## Exercise prompt
Copy exactly, beginning with the line holding "This screenshot has width=895, height=615." and ending with the final line of the data beneath this task; copy nothing else, and leave out every picture.

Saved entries

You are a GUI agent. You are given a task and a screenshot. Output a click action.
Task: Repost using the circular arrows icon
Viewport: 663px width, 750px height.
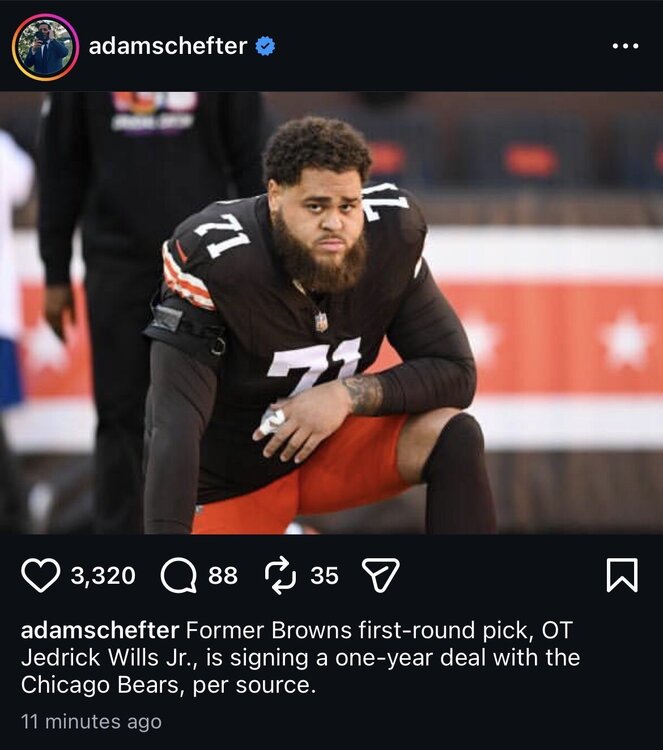pos(281,575)
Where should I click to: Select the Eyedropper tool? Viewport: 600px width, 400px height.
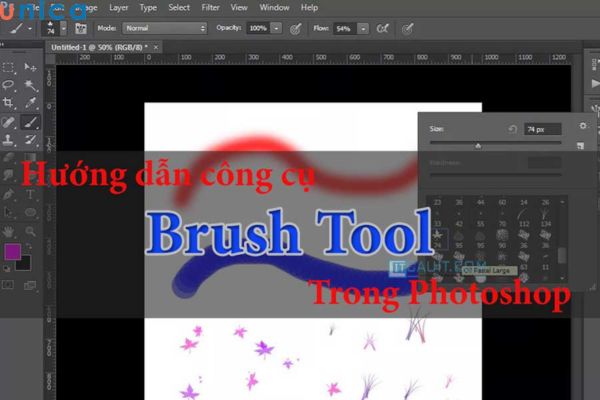(x=30, y=103)
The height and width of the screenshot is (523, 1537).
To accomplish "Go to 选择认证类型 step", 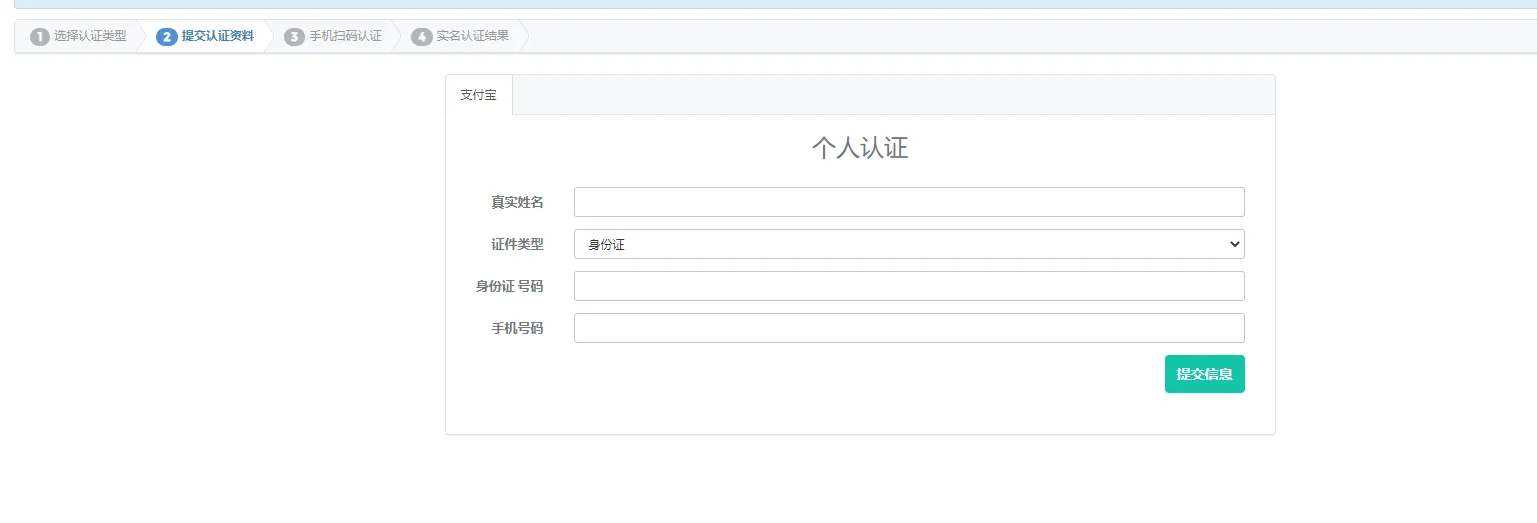I will pos(90,36).
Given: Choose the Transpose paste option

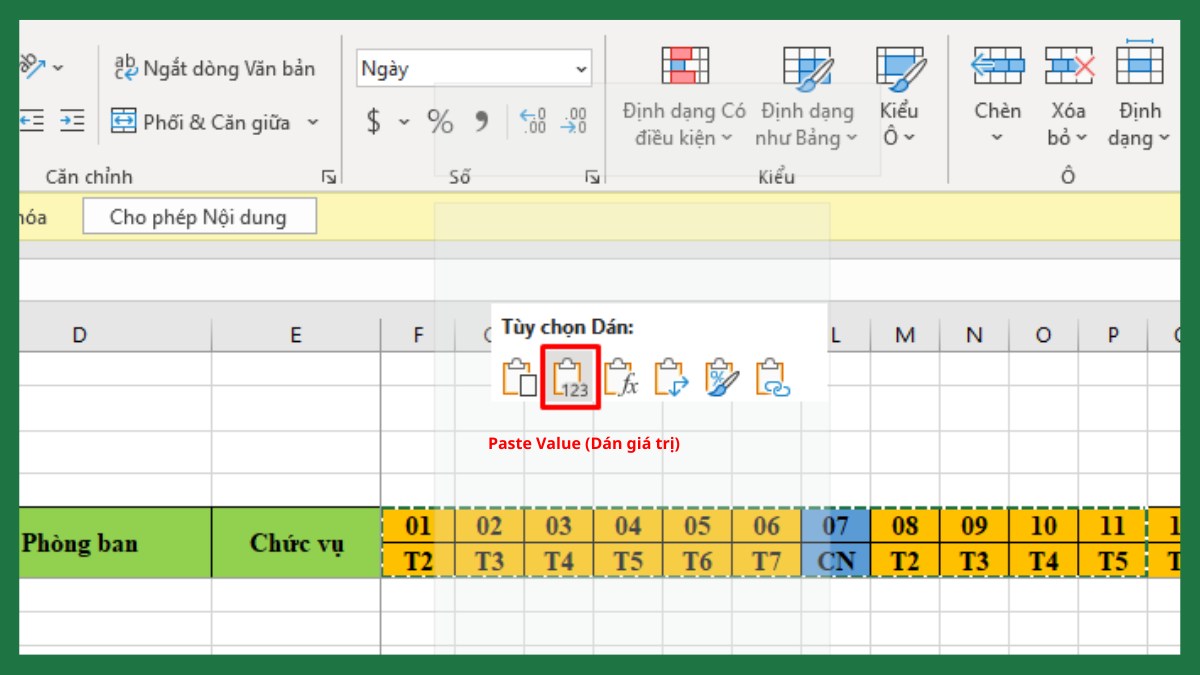Looking at the screenshot, I should tap(672, 377).
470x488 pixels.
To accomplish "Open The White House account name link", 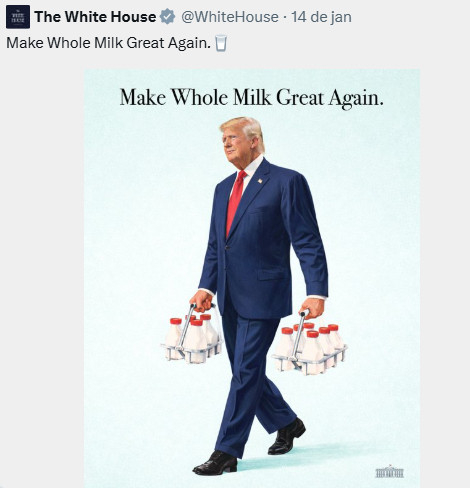I will pos(95,17).
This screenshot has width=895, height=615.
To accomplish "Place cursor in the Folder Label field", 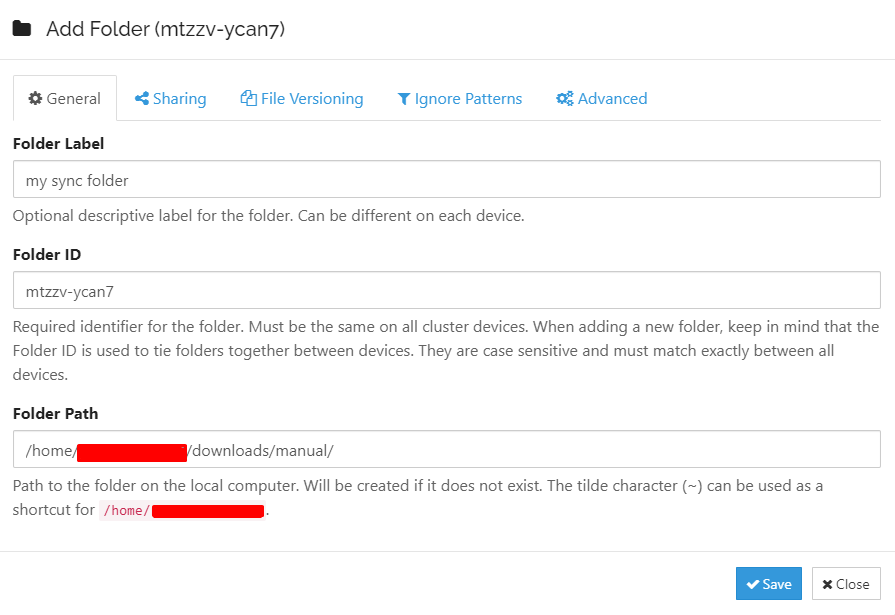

## Answer to this task
This screenshot has width=895, height=615.
To accomplish "Place cursor in the Folder Label field", 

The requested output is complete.